Data extracted from a collection:
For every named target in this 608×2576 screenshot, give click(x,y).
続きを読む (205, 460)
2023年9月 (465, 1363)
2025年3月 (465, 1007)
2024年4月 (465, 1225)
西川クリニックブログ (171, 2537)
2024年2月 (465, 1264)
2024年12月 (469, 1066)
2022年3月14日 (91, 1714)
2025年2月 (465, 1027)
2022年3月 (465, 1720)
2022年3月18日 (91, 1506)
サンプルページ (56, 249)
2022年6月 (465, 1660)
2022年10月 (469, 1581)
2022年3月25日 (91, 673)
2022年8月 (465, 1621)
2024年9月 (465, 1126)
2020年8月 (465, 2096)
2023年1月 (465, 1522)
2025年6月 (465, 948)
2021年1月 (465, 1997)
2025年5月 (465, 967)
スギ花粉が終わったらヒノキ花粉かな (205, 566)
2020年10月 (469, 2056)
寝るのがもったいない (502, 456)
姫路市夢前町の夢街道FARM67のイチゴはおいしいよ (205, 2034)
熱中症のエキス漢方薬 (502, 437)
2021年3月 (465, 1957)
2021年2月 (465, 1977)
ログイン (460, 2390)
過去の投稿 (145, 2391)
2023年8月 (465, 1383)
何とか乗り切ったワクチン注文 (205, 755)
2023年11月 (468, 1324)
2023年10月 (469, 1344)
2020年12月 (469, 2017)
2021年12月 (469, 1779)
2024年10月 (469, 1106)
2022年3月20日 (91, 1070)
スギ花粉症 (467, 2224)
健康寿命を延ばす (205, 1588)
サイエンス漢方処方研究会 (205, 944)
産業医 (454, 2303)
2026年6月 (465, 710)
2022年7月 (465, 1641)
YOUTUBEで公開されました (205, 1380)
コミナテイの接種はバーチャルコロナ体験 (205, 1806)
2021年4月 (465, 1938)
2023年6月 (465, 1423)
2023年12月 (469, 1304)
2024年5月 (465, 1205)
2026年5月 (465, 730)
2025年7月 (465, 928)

Description of the task:
Once you have read the entries above, copy them out exactly as they were given.

Output below:
For every named target in this 608×2576 screenshot, give click(x,y).
続きを読む (205, 460)
2023年9月 (465, 1363)
2025年3月 (465, 1007)
2024年4月 (465, 1225)
西川クリニックブログ (171, 2537)
2024年2月 (465, 1264)
2024年12月 (469, 1066)
2022年3月14日 (91, 1714)
2025年2月 (465, 1027)
2022年3月 (465, 1720)
2022年3月18日 (91, 1506)
サンプルページ (56, 249)
2022年6月 (465, 1660)
2022年10月 (469, 1581)
2022年3月25日 (91, 673)
2022年8月 (465, 1621)
2024年9月 (465, 1126)
2020年8月 (465, 2096)
2023年1月 (465, 1522)
2025年6月 (465, 948)
2021年1月 (465, 1997)
2025年5月 (465, 967)
スギ花粉が終わったらヒノキ花粉かな (205, 566)
2020年10月 (469, 2056)
寝るのがもったいない (502, 456)
姫路市夢前町の夢街道FARM67のイチゴはおいしいよ (205, 2034)
熱中症のエキス漢方薬 (502, 437)
2021年3月 (465, 1957)
2021年2月 (465, 1977)
ログイン (460, 2390)
過去の投稿 (145, 2391)
2023年8月 (465, 1383)
何とか乗り切ったワクチン注文 (205, 755)
2023年11月 (468, 1324)
2023年10月 (469, 1344)
2020年12月 (469, 2017)
2021年12月 (469, 1779)
2024年10月 (469, 1106)
2022年3月20日 (91, 1070)
スギ花粉症 (467, 2224)
健康寿命を延ばす (205, 1588)
サイエンス漢方処方研究会 (205, 944)
産業医 (454, 2303)
2026年6月 (465, 710)
2022年7月 (465, 1641)
YOUTUBEで公開されました (205, 1380)
コミナテイの接種はバーチャルコロナ体験 (205, 1806)
2021年4月 (465, 1938)
2023年6月 (465, 1423)
2023年12月 (469, 1304)
2024年5月 (465, 1205)
2026年5月 (465, 730)
2025年7月 (465, 928)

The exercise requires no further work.